Kettenhomomorphismus
A function
Means ( Ko) - Kettenhomomorphismus, if it exists a sequence of group homomorphisms, which commutes with the boundary operator. That is for the Kettenhomomorphismus:
For the Kokettenhomomorphismus shall apply mutatis mutandis
This condition ensures that maps to Cycles Cycles and edges to edges.

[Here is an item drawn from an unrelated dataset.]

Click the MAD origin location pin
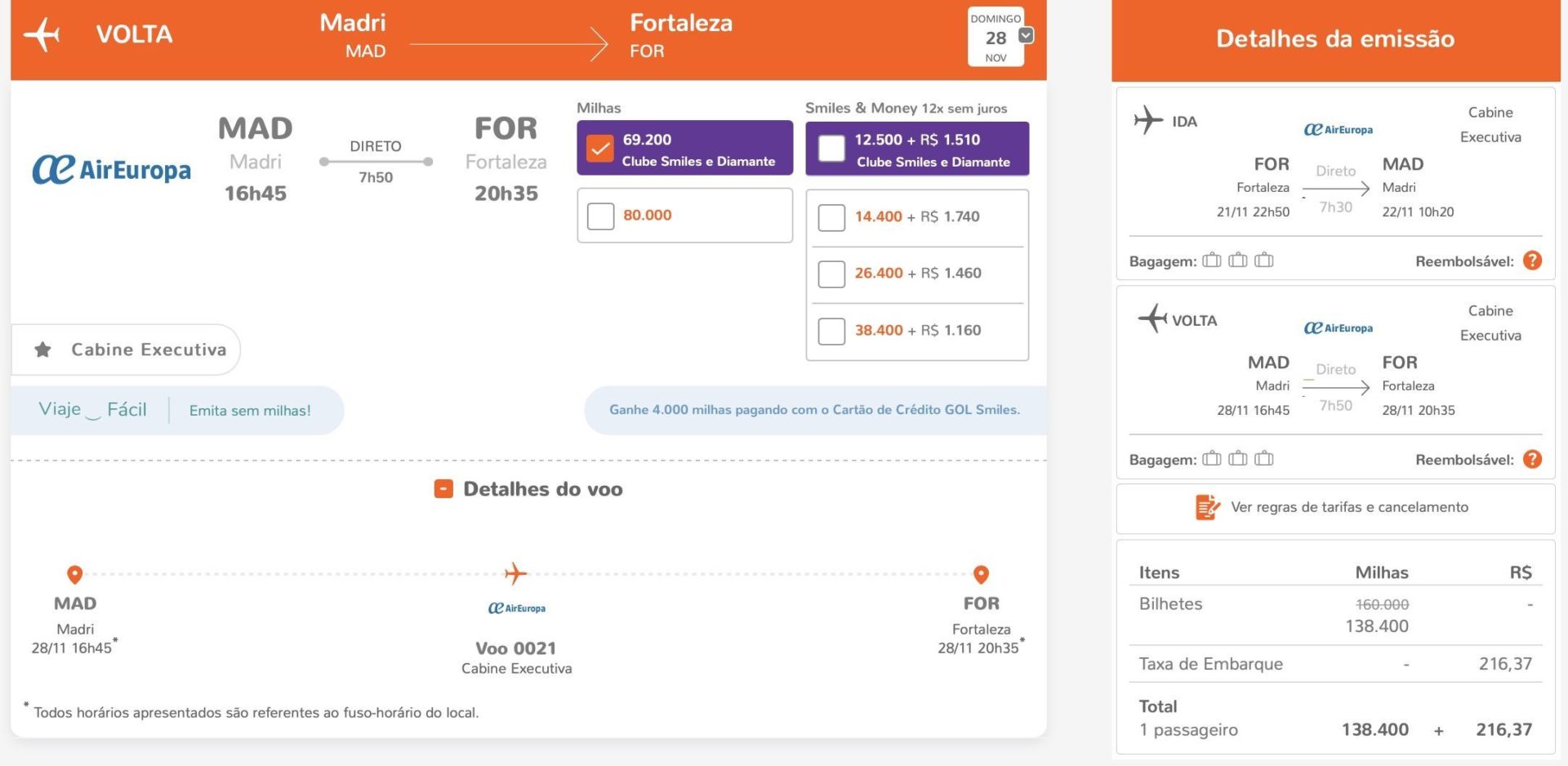This screenshot has width=1568, height=766. 74,575
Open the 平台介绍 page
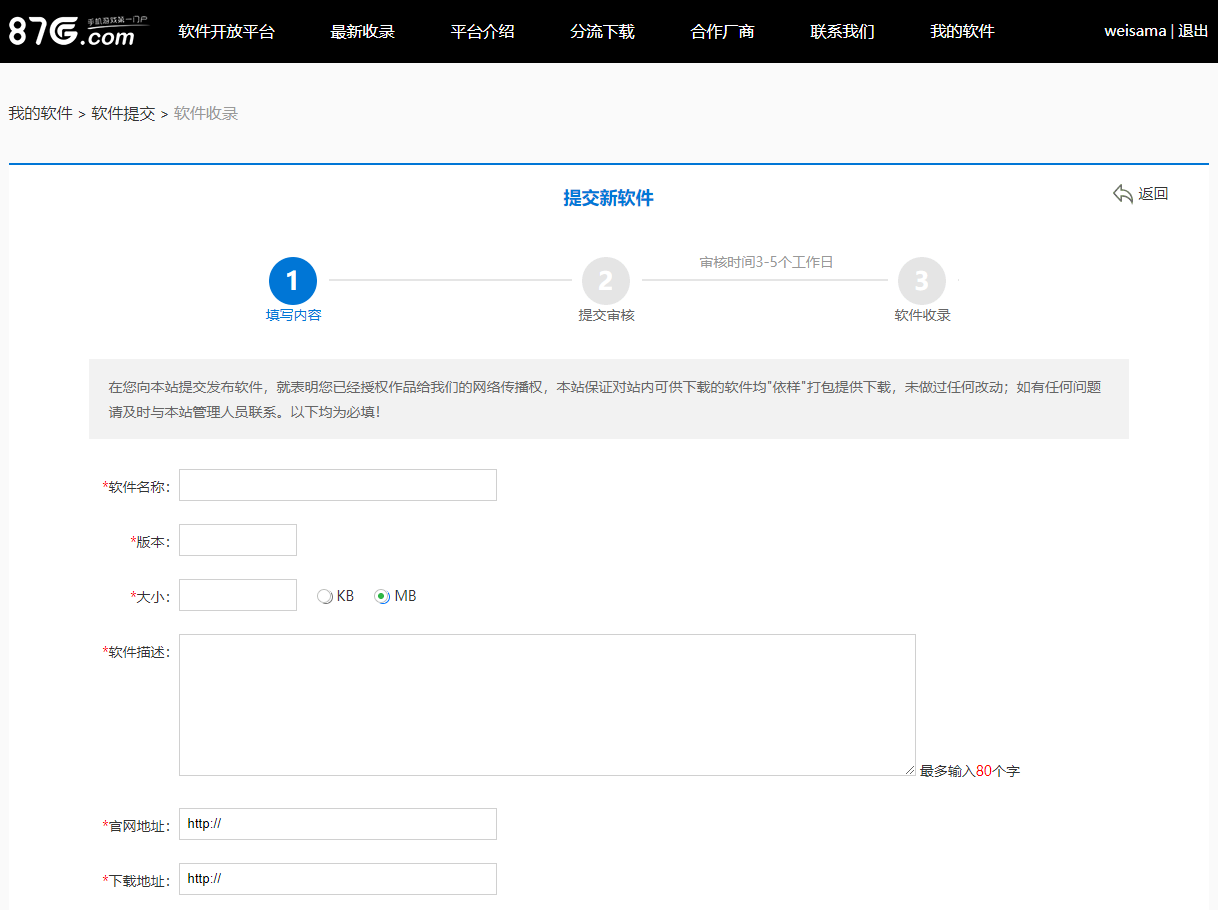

Chain complexes, together with the category Kettenhomomorphismen Ch ( mod r ) of the chain complexes.
Euler characteristic
It was a Kokettenkomplex of - modules over a ring. If there are only finitely many non-trivial cohomology groups, and these are finite, then the Euler characteristic of the complex is defined as the integer
Are the individual components is finite and only finitely many of them are not trivial, as is also
In the special case of a complex with only two non-trivial entries, this statement is the rank theorem.
Examples
- Simplicial
- The singular chain complex to define the singular homology and singular cohomology of topological spaces.
- Groups ( co ) homology.
- Every homomorphism defines a Kokettenkomplex
- An elliptical complex or complex is a Dirac Kokettenkomplex, which is in the global analysis of significance. These occur, for example in connection with the Atiyah - Bott fixed-point theorem.